Minor eosinophilia, in the range of 1-10%, can occasionally be found in haemorrhagic fluids and in the presence of systemic diseases, such as rheumatoid arthritis, rheumatic fever, hypereosinophilic syndrome, parasitic disease and probably many others.
Eosinophilic synovitis has been found in patients with systemic and local parasitic infections, in cancer patients with articular and extraarticular cancerous involvement who received previous radiotherapy and/or chemotherapy, and in patients submitted to air or contrast knee arthrography.
In the existing clinical scenario, it is must to rule out low grade septic (pyogenic) arthritis, tubercular arthritis and Juvenile Monoarticular Synovitis (JRA) before finally labelling this condition; so, this essentially warrants the synovial histopathological confirmation (6).
Moreover, it is very important to rule out ‘gout’, the incidence of which is increasing even though we may agree that the patient was a teenager as various hereditary enzyme linked hyperuricaemic conditions can cause early age hyperuricemia (6).
Finally, it is must to document ‘eosinophilic infiltration of synovium”, which has to be confirmed with Fine Needle Aspiration Cytology (FNAC) or arthroscopic and open biopsy, before coming to a conclusion. Besides, the elevated levels and assessment of IgE in synovial fluid has not been undertaken in this particular case (7).
As far as management of this condition is concerned, it is better to avoid the use of ‘Aspirin’ as it causes ‘Widal Syndrome’ (8) and also Ibuprofen (9). They have the potential to cause eosinophilia; the author has managed the condition with ‘Ibuprofen’.

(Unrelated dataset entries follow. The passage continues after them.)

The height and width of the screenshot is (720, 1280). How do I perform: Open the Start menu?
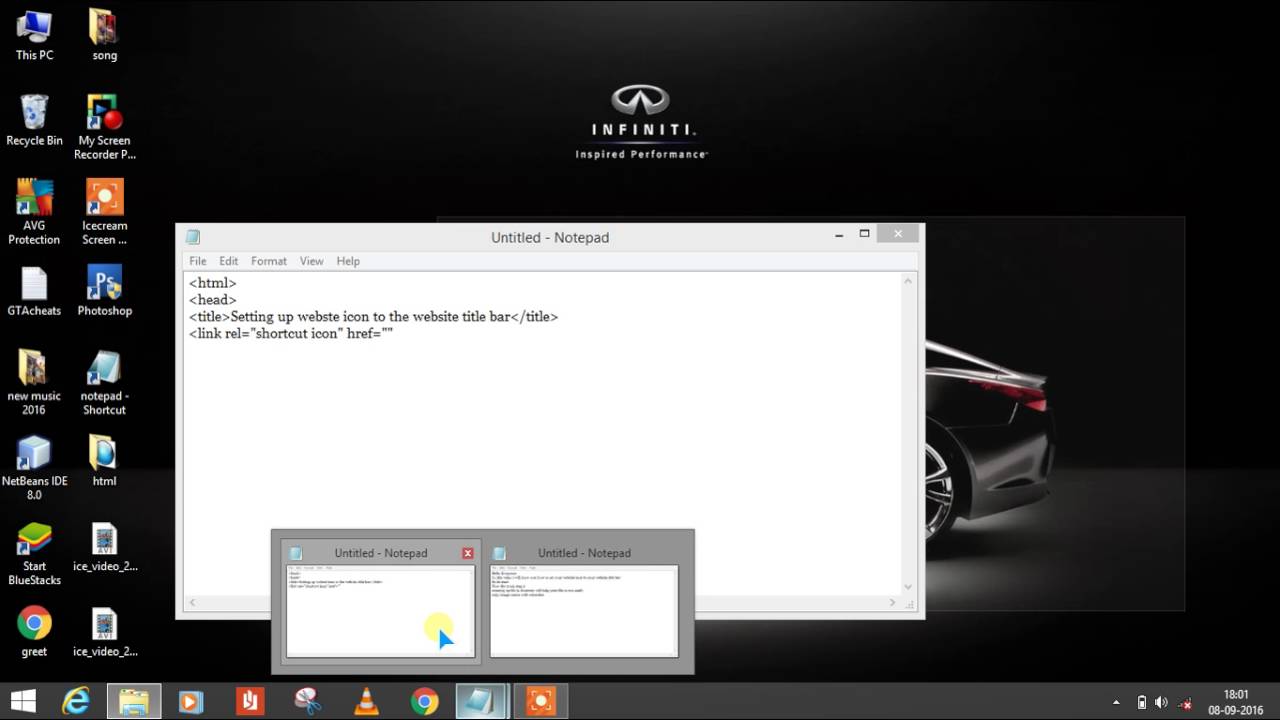click(x=21, y=700)
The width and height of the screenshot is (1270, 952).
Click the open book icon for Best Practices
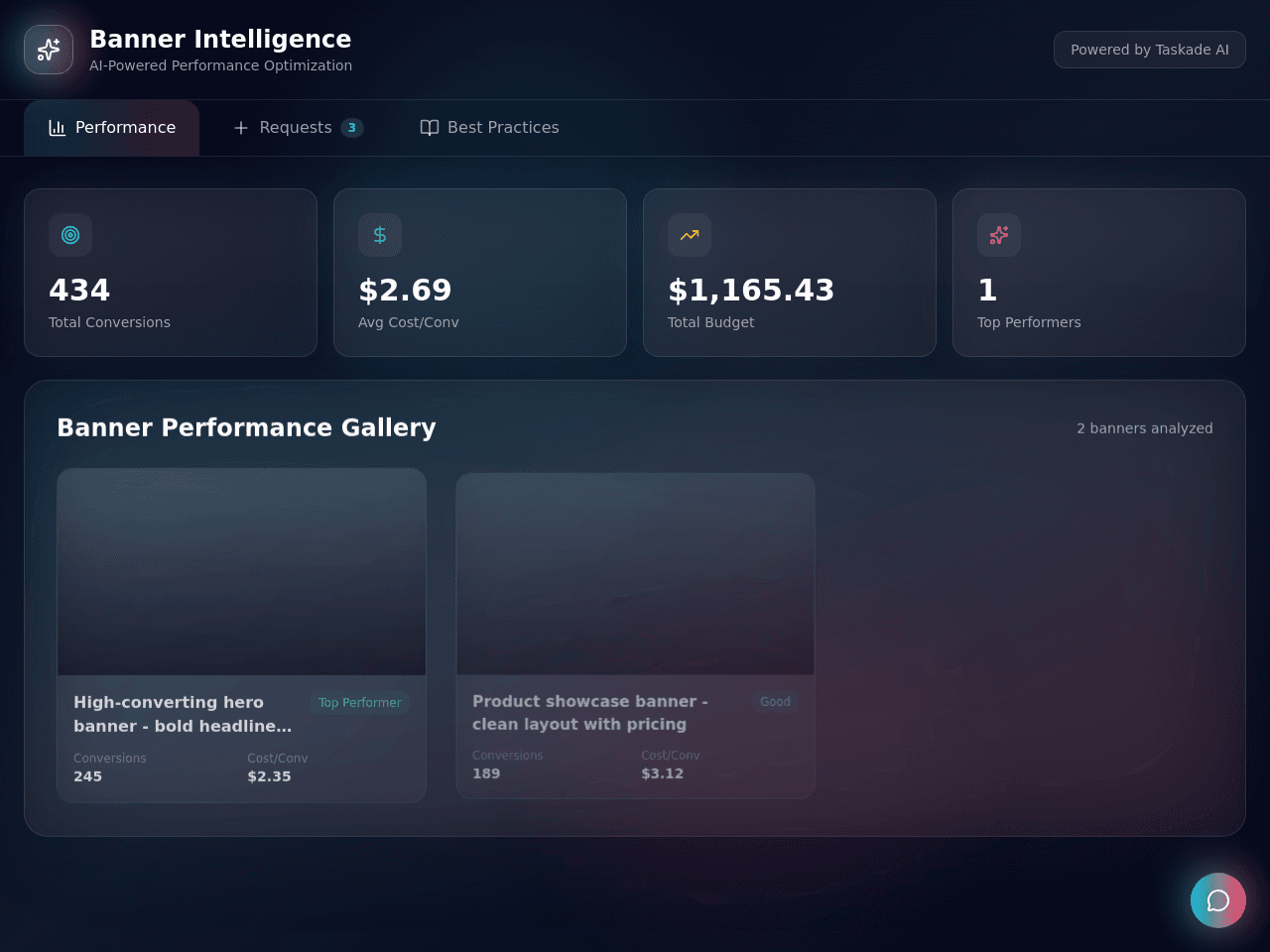[430, 128]
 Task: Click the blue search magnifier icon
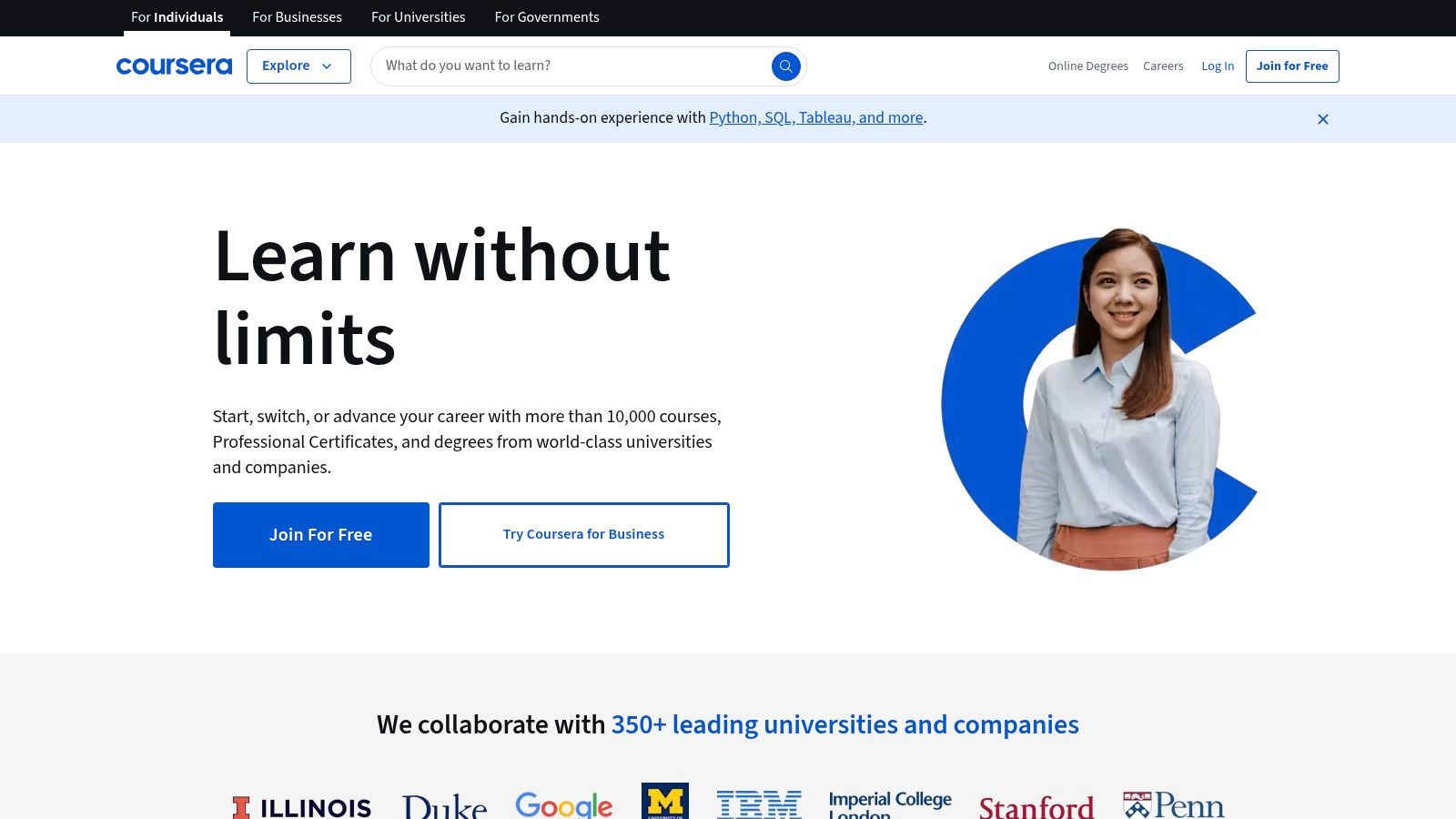(785, 66)
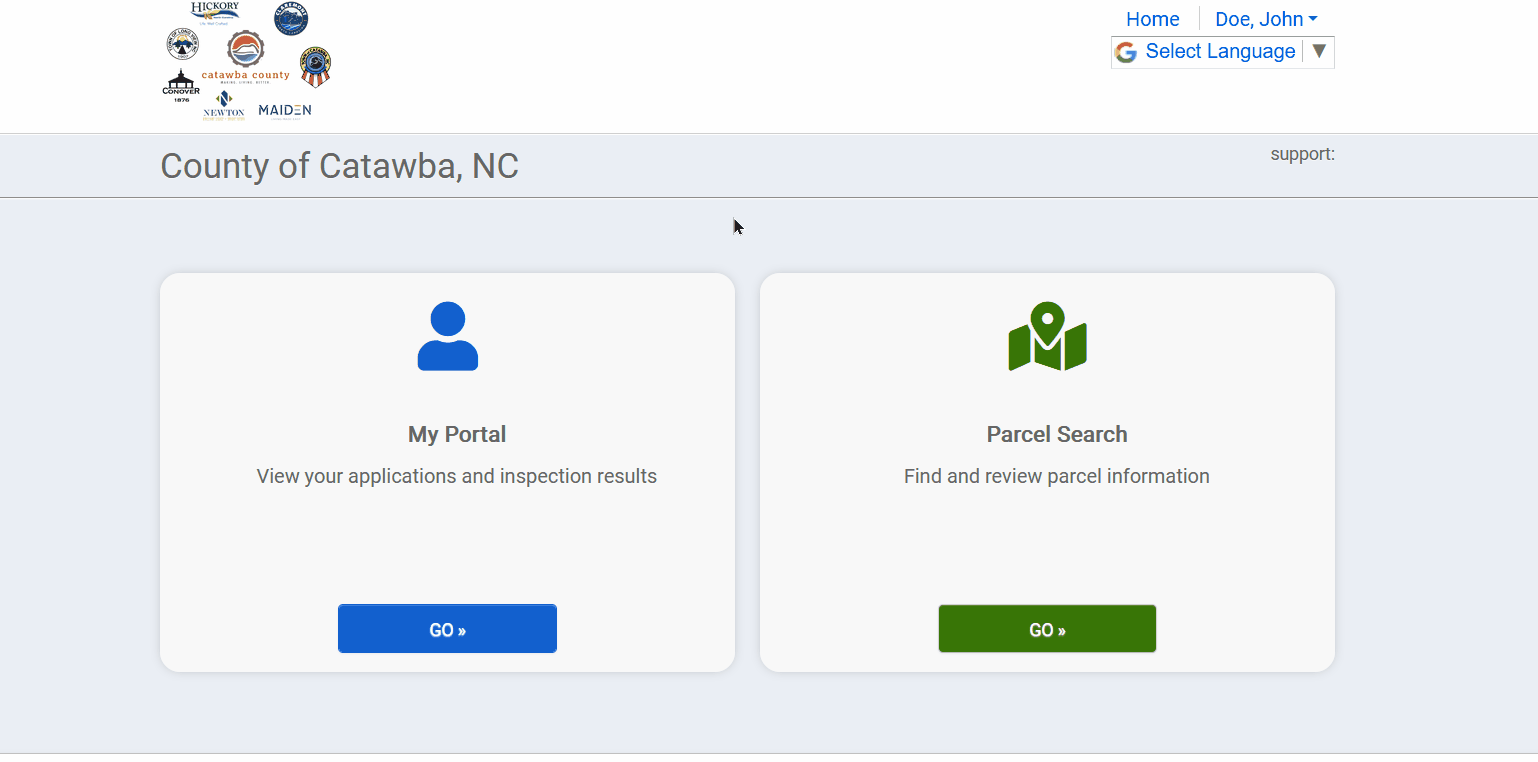Screen dimensions: 1538x762
Task: Click the Catawba County gear emblem
Action: pos(245,49)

Last is the issue regarding the follow-up of such patients. It is well mentioned in the literature and an established dictum that “Eosinophilic disorders are chronic conditions that require long term treatment for the prevention of clinical manifestations. Morbidity and mortality for many eosinophilic disorders remain high, so they need constant regular monitoring even after initial remission” (10).